The paper “How to Manage Leakage Current and Self Discharge of EDLC Capacitors” was presented by Gerald Tatschl, Vishay BCcomponents, Klagenfurt am Wörthersee, Austria at the 5th PCNS Passive Components Networking Symposium 9-12th September 2025, Seville, Spain as paper No. 6.3.
Introduction
Electric double-layer capacitors (EDLCs), also known as supercapacitors, have been in use for more than 50 years, offering a bridge between traditional aluminum electrolytic capacitors and rechargeable batteries.
Their extremely high capacitance is achieved through a combination of activated carbon with a large surface area, highly conductive liquid electrolytes, and the physical phenomenon of double layers. These devices deliver high discharge currents, making them useful in applications ranging from energy storage to backup power and energy harvesting systems.
Key Points
- EDLCs store energy through the double-layer effect, allowing rapid and reversible charge exchange.
- They can endure over one million charge and discharge cycles without significant degradation.
- Self-discharge and leakage current are critical factors affecting long-term energy retention.
- Both self-discharge and leakage current are highly influenced by temperature and charging history.
- Leakage current declines over time but increases with higher temperatures.
Extended Summary
EDLCs serve as effective energy storage solutions where rapid energy delivery and high peak currents are required. Their large capacitance comes from the separation of charges in an atomic-scale double layer within the porous activated carbon electrodes. This architecture allows the stored charge to be accessed quickly and repeatedly with minimal performance loss.
One of the primary considerations in EDLC design is self-discharge, which refers to the natural voltage decay that occurs once a charged capacitor is disconnected from its power source. This phenomenon is driven by residual leakage current and is sensitive to several factors, including the charging duration, the applied voltage, and the ambient temperature. A fully charged EDLC may retain its charge for weeks at room temperature, but this holding time decreases significantly at higher temperatures, sometimes dropping to hours. Moreover, the initial voltage drop is more prominent at higher charging voltages, and longer charging periods generally improve self-discharge performance.

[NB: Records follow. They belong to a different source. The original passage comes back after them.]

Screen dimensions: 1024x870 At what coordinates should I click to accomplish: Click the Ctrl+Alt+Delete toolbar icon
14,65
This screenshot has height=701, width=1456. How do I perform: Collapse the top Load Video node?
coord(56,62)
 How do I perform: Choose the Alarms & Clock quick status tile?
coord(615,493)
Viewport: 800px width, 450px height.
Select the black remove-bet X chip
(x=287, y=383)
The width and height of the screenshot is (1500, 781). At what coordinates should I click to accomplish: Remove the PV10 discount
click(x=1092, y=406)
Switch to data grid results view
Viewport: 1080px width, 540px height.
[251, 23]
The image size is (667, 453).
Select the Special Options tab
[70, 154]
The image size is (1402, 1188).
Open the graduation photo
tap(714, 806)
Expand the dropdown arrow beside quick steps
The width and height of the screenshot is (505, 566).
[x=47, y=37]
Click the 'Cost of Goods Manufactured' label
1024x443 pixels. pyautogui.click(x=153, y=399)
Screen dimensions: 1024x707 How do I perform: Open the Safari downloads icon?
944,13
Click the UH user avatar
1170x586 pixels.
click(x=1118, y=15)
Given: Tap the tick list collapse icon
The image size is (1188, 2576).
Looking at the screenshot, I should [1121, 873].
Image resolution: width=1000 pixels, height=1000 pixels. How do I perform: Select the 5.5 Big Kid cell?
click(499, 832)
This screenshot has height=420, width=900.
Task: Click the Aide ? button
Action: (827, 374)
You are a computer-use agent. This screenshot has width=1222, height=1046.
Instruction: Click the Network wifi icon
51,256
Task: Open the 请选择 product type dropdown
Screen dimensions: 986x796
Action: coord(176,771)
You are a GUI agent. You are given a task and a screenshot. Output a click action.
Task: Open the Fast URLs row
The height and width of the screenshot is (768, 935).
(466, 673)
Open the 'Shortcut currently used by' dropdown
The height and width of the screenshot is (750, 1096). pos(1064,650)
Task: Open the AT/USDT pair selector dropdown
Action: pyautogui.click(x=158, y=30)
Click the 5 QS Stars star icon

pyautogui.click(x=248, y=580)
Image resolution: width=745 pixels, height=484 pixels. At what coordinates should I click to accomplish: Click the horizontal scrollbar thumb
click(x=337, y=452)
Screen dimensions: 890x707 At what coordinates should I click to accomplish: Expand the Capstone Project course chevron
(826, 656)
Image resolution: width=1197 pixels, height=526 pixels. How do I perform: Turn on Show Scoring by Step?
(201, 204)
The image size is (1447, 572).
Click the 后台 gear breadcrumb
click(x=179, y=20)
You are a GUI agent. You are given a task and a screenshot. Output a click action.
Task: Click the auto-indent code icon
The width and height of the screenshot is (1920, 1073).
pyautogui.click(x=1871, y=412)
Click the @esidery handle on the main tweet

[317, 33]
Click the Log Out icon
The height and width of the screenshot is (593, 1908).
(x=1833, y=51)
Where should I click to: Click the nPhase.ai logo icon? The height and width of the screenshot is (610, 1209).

Leakage current is another critical aspect of EDLC behavior, defined as the small, residual current that persists after a capacitor has stabilized at a constant voltage. This current is influenced by the internal structure and materials of the capacitor, including electrode properties, electrolyte composition, and aging effects. Leakage current is initially high but decays exponentially over time. It is typically specified at 72 hours and at room temperature, often in the microampere-per-farad range, decreasing to nanoampere levels after extended charging.
Temperature plays a dual role in EDLC performance. It accelerates both self-discharge and leakage current, effectively acting as a multiplier rather than resetting the current behavior. Even when the temperature cycles between high and low values, the leakage current returns to its previous state at the respective conditions within hours. This characteristic underscores the importance of thermal management in applications requiring long energy retention.
EDLCs are highly scalable and can be configured in series and parallel to meet various voltage and energy requirements. They are increasingly used in automotive systems, renewable energy applications, and critical backup solutions in medical and data storage sectors, where understanding and managing self-discharge and leakage current is essential for reliable performance.
Conclusion
Self-discharge and leakage current are key factors that define the long-term energy retention of EDLC supercapacitors. While both are influenced heavily by temperature and charging conditions, they are distinct phenomena that must be considered separately in system design. By optimizing charging strategies and managing thermal conditions, engineers can maximize the performance and reliability of EDLC-based energy storage systems.